I imagined Rose wrinkling her nose at me. “You don’t want a son named Donald, Charlie. Really!”
“You’re right,” I told her. “But I think it’s a girl, anyway. So Donald will work just fine.”
“He sounds boring!”
“Don’t you insult my Donald!”
“Madame?” came the saleswoman, sounding dubious, and I tamped down my laughter, trying on one set of secondhand clothes after another. Under all these airy imaginings I was laying plans, however vague. Thinking that
if I found Rose, there might be a place for the two of us together. Perhaps here in France, who knew? I had money, savings—why couldn’t we buy ourselves a new beginning, where two false Madames with two false wedding rings could make some kind of honest life? I thought of the Provençal café where I’d spent the happiest day of my childhood at Rose’s side. Was there a haven like that for us now that we were grown?

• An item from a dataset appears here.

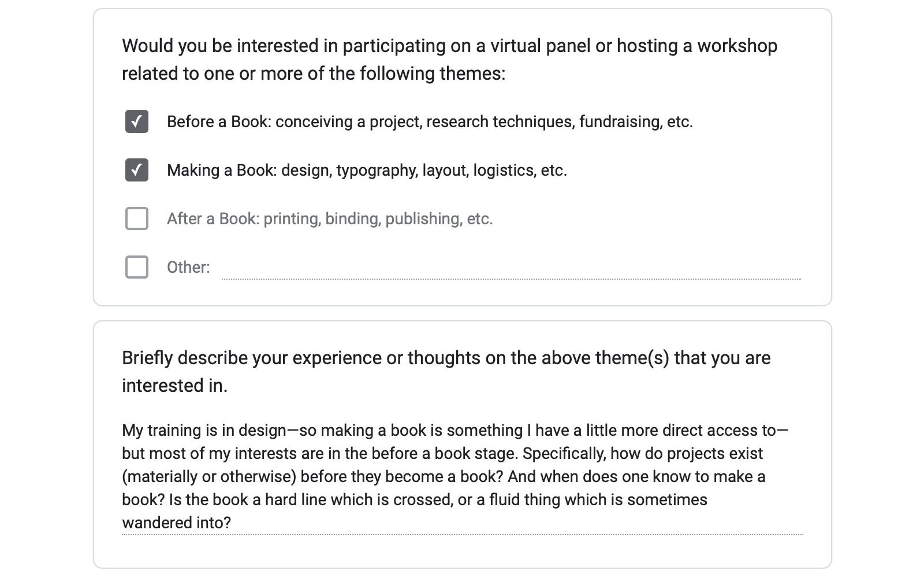Click the word 'workshop' in the first question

A café, I thought, remembering how much I’d enjoyed not just that Provençal afternoon, but my brief coffee shop job at Bennington. The waiting on customers, the rush of delicious smells, the easy pleasure of juggling orders and making change in my head. A café, somewhere here in France? I imagined a place with postcards for sale and sandwiches of soft goat cheese and marbled ham, where Edith Piaf played in the evenings and the tables were pushed back for dancing. Where two young widows kept the cash till and flirted with Frenchmen, though never without mournful glances at the photographs of our husbands. I’d have to get some good fake photographs . . .
“Bien,” the saleswoman said as I came out, nodding approval at the narrow black trousers and the cropped striped jersey cut high at the collarbone but nearly showing my midriff. “The New Look is not for you,” she instructed me brusquely, sorting through the stack of clothes that had fit me and culling it down to the narrowest skirts, the tightest sweaters, the slimmest trousers. “You dress like Dior, but you were made for Chanel. I know her—she’s little and dark and plain too.”
“Well, thank you.” I looked around the dim shop, nettled. “And I doubt you know Chanel.”
“I worked at her atelier before the war! If she comes back to Paris, I will work for her again, but until then, I get by. We all get by, but not in horrible clothes.” The saleswoman glared, leveling a varnished fingernail at me. “No more ruffles! When you shop, you must think tailored, stripes, flats. Quit torturing that hair into waves, chop it off at the chin—”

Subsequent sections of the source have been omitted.